> [Instruction]:
Lay out everything from the line containing "You are a GUI" down to the end of the records as a Markdown table with the columns No. and Line, one numbered row per line and no rows for blank lines. Leave the pictures out of the table.
>> BEGIN
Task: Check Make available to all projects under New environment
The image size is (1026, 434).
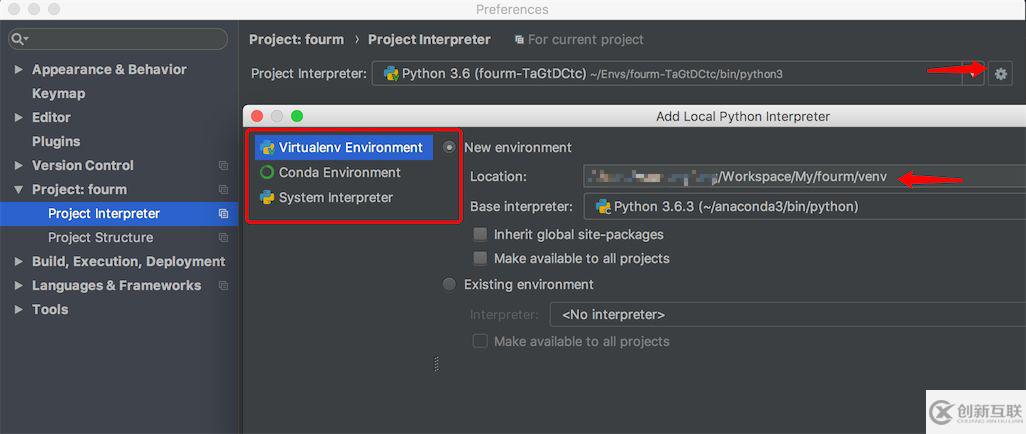Action: (480, 258)
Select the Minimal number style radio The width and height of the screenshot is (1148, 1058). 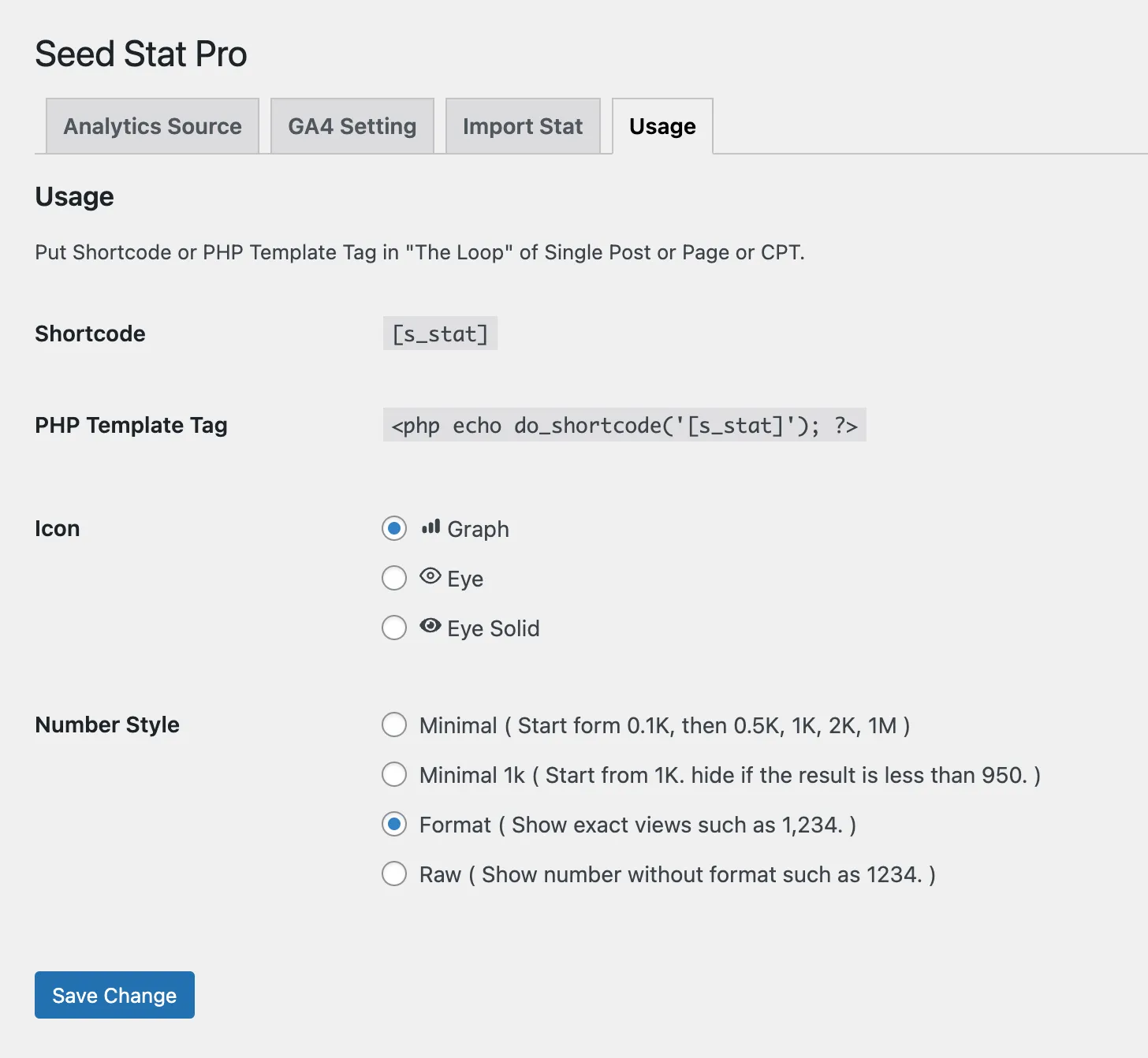[x=394, y=725]
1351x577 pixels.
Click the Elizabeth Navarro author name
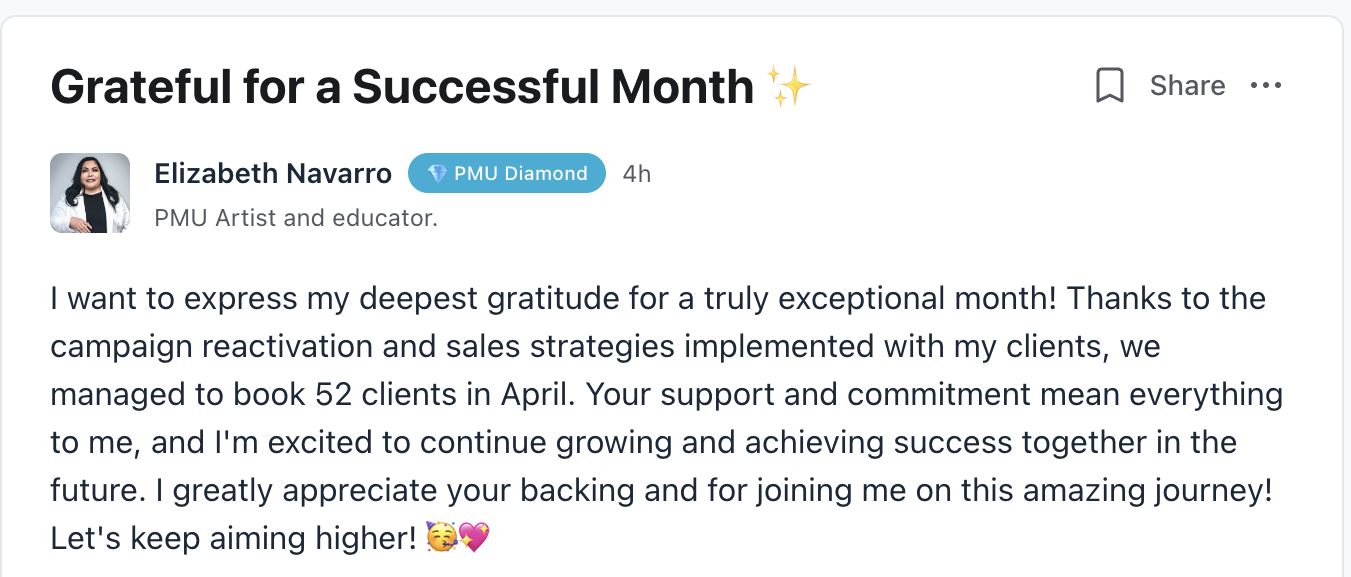pyautogui.click(x=273, y=174)
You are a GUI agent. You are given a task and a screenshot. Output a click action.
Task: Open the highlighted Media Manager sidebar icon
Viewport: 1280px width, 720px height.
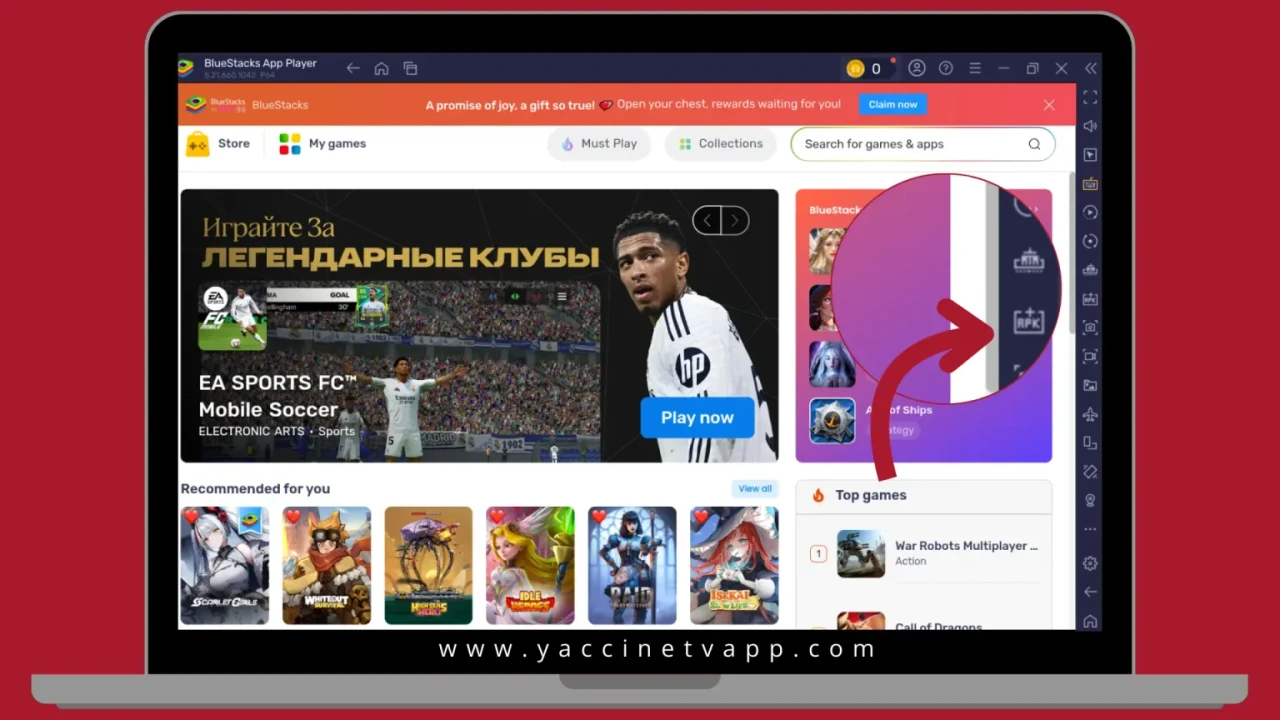tap(1090, 183)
>> END
> [Result of the exercise]:
| No. | Line |
|---|---|
| 1 | You are a GUI agent. You are given a task and a screenshot. Output a click action. |
| 2 | Task: Open the highlighted Media Manager sidebar icon |
| 3 | Viewport: 1280px width, 720px height. |
| 4 | tap(1090, 183) |